Secondly, some Indian observers justify the Russian intervention of Ukraine as a logical response to NATO’s expansion to 'Russia’s doorstep'. This is notably the case of another former Indian foreign secretary, Kanwal Sibal, a former ambassador to Moscow after a stint in Paris. In his view, "the West is well aware of Russia’s concerns and knows the potential dangers of keeping NATO's doors open to Ukraine's membership, but it has gambled on the Russian sense of its weakness". In other words, the invasion of Ukraine is an understandable reaction from a country that sees itself as besieged by the West. Kanwal Sibal is the 'best-known member' of the Forum of Former Ambassadors of India (FOFA), a group reputedly close to the Modi government. Interestingly, he adds that "the separation of Ukraine - the historical core of the Slavic Russian state and its Orthodox character - has been traumatic for Russia".
A third justification is advanced by some of the more extreme Hindu nationalists, who go even further and defend Russia’s invasion of Ukraine in the name of comprehensible irredentism. On March 6, a Hindu Sena (Hindu Sena partisans) marched in New Delhi, chanting "Russia tum sangharsh karo, hum tumhare sath hain" ("Russia, you fight, we are with you"). The Hindu Sena wanted to show its support for the idea of "Akhand Russia", an analogy to the notion of "Akhand Bharat" or "reunited India", a stated objective of Hindu nationalists who want to bring Pakistan, Nepal, Sri Lanka and Myanmar back into the Indian fold.

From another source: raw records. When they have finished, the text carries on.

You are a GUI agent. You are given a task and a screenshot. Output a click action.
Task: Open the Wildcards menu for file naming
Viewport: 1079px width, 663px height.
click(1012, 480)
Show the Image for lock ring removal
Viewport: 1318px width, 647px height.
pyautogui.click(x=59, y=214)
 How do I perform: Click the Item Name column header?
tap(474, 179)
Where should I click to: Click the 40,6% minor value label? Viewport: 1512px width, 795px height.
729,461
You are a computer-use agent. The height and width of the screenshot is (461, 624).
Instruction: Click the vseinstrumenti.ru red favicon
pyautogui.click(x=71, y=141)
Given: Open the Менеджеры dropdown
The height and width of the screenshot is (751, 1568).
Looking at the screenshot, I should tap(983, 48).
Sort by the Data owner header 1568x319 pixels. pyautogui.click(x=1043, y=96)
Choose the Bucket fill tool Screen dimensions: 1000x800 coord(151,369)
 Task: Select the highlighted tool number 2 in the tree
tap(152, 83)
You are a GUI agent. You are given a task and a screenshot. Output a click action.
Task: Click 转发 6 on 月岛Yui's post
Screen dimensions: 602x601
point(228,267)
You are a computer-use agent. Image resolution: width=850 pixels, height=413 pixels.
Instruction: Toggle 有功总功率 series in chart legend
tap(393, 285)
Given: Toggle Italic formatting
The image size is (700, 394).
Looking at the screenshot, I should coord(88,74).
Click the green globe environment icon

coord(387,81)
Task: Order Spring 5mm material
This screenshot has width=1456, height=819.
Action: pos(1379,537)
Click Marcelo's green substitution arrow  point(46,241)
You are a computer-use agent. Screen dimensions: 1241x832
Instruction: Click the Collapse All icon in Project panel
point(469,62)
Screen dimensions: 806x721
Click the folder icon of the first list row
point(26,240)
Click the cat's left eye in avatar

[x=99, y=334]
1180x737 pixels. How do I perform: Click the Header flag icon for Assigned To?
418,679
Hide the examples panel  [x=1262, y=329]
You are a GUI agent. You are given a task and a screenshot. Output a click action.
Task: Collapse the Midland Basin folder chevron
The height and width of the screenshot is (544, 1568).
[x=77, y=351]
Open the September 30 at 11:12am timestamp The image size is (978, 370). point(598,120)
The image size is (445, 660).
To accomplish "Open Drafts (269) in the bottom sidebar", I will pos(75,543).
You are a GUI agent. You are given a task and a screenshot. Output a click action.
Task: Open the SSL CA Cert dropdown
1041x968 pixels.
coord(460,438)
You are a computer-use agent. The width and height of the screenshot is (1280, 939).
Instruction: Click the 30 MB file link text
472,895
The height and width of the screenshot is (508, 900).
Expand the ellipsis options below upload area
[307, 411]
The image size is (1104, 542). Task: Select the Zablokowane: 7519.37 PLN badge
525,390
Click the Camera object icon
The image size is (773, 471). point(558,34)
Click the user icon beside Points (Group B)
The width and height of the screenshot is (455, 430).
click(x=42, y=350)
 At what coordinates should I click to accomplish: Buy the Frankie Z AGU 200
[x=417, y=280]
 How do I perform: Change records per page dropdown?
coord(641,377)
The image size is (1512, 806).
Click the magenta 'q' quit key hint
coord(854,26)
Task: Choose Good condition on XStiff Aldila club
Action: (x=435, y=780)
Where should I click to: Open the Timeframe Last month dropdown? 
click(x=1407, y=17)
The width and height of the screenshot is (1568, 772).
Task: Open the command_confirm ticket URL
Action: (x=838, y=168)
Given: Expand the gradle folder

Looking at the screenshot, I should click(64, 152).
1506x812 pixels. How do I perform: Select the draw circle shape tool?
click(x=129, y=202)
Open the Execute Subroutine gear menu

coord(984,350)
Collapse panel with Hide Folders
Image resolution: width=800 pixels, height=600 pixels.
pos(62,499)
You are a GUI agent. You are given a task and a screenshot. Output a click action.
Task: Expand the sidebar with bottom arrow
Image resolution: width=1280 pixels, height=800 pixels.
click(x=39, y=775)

The three justifications for Russia's invasion of Ukraine presented above may not all carry the same weight in the Indian public debate, but they each refer to what Ashley Tellis calls India's "ambivalence" toward the "liberal international order". In his words, "if the larger goal of preserving the order comes into conflict with particular Indian interests - as exemplified by the need to placate Russia despite its egregious violations of one of the order’s core rules, namely, prohibiting the use of force for territorial conquest - New Delhi will pursue its own equities". This analysis matches Jaishankar's worldview, and his book goes even further. The author presents the multilateral system set up by the West in 1945 as an order to be replaced - side-by-side with the Chinese if necessary - by another one recognizing the rise of emerging countries .
Conclusion
The analysis above highlights the reasons for which India has not condemned Russia's invasion of Ukraine, ranging from the most obvious to the most complex. Other ideas that are more trivial but repeated ad nauseam include that this is a war "between Europeans on European soil" that "will not change the fundamental geopolitical dynamic in Asia", the new "center of gravity in the world economy", and if the West had failed India in Afghanistan, why would India come to its rescue in Europe?
Whatever the arguments invoked, India’s course of action is a gamble.